Passage provided
══════

In [7]:
import transformers
import torch
from datasets import load_dataset
from torch.utils.data import Dataset, DataLoader
from torch.optim import AdamW
from tqdm import tqdm
from torchmetrics import SpearmanCorrCoef, Accuracy, F1Score

In [8]:
# 有些中文的標點符號在tokenizer編碼以後會變成[UNK]，所以將其換成英文標點

token_replacement = [
    ["：" , ":"],
    ["，" , ","],
    ["“" , "\""],
    ["”" , "\""],
    ["？" , "?"],
    ["……" , "..."],
    ["！" , "!"]
]

In [9]:
class SemevalDataset(Dataset):
    def __init__(self, split="train") -> None:
        super().__init__()
        assert split in ["train", "validation", "test"]
        self.data = load_dataset(
            "sem_eval_2014_task_1", split=split, cache_dir="./cache/", trust_remote_code=True
        ).to_list()

    def __getitem__(self, index):
        d = self.data[index]
        for k in ["premise", "hypothesis"]:
            for tok in token_replacement:
                d[k] = d[k].replace(tok[0], tok[1])
        return d

    def __len__(self):
        return len(self.data)

data_sample = SemevalDataset(split="train").data[:3]
print(f"Dataset example: \n{data_sample[0]} \n{data_sample[1]} \n{data_sample[2]}")

train_dataset = SemevalDataset(split="train").data
validation_dataset = SemevalDataset(split="validation").data
test_dataset = SemevalDataset(split="test").data

print(f"Train dataset size: {len(train_dataset)}")
print(f"Validation dataset size: {len(validation_dataset)}")
print(f"Test dataset size: {len(test_dataset)}")

Dataset example: 
{'sentence_pair_id': 1, 'premise': 'A group of kids is playing in a yard and an old man is standing in the background', 'hypothesis': 'A group of boys in a yard is playing and a man is standing in the background', 'relatedness_score': 4.5, 'entailment_judgment': 0} 
{'sentence_pair_id': 2, 'premise': 'A group of children is playing in the house and there is no man standing in the background', 'hypothesis': 'A group of kids is playing in a yard and an old man is standing in the background', 'relatedness_score': 3.200000047683716, 'entailment_judgment': 0} 
{'sentence_pair_id': 3, 'premise': 'The young boys are playing outdoors and the man is smiling nearby', 'hypothesis': 'The kids are playing outdoors near a man with a smile', 'relatedness_score': 4.699999809265137, 'entailment_judgment': 1}
Train dataset size: 4500
Validation dataset size: 500
Test dataset size: 4927


In [10]:
# Define the hyperparameters
lr = 3e-5
epochs = 4
train_batch_size = 16
validation_batch_size = 16
pretrain_model = 'google-bert/bert-base-uncased'
alpha = 0.7
beta = 0.3

device = torch.device("cuda" if torch.cuda.is_available() else "cpu")

══════

Given records
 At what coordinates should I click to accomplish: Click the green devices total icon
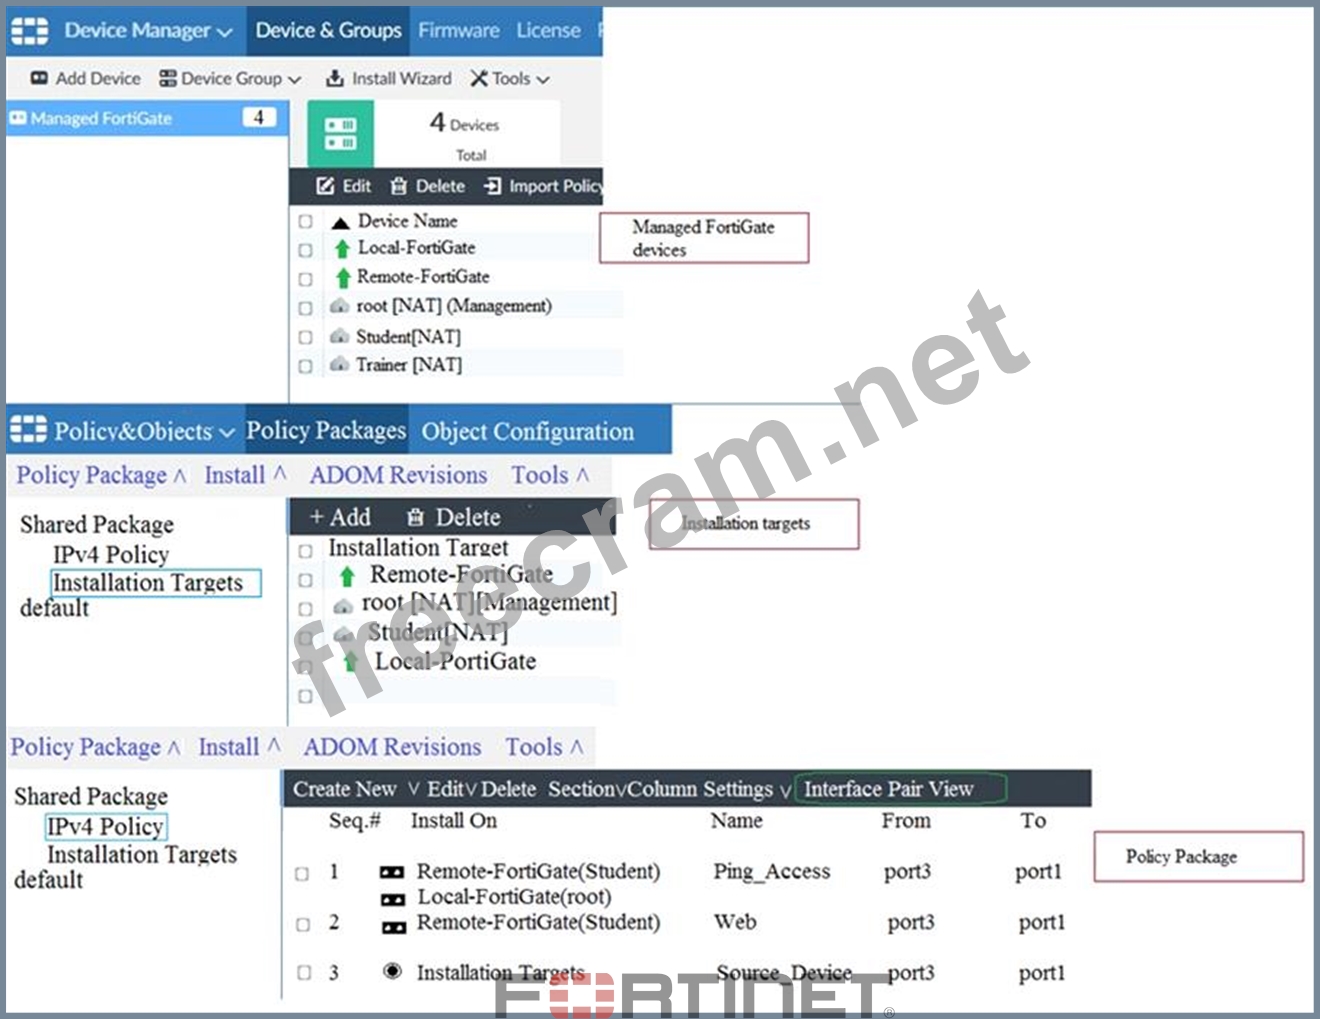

══════

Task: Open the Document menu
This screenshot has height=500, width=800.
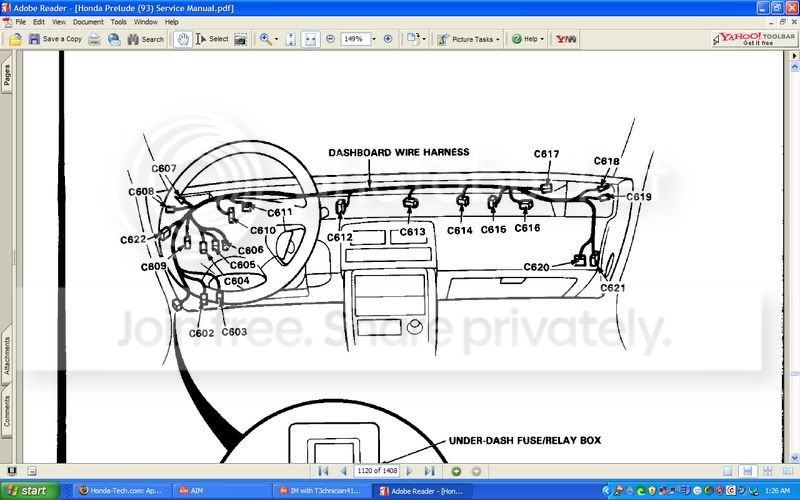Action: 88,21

══════

Set tasks
A – In the notebook code, translate the comment "有些中文的標點符號在tokenizer編碼以後會變成[UNK]，所以將其換成英文標點" into English.
B – Using the notebook code, answer these:
(i) What value is assigned to the learning rate?
(ii) What validation dataset size is printed?
(iii) Which pretrained model is named?

Per-task answers
A – Some Chinese punctuation marks turn into [UNK] after being encoded by the tokenizer, so they are replaced with English punctuation.

B –
(i) 3e-5
(ii) 500
(iii) google-bert/bert-base-uncased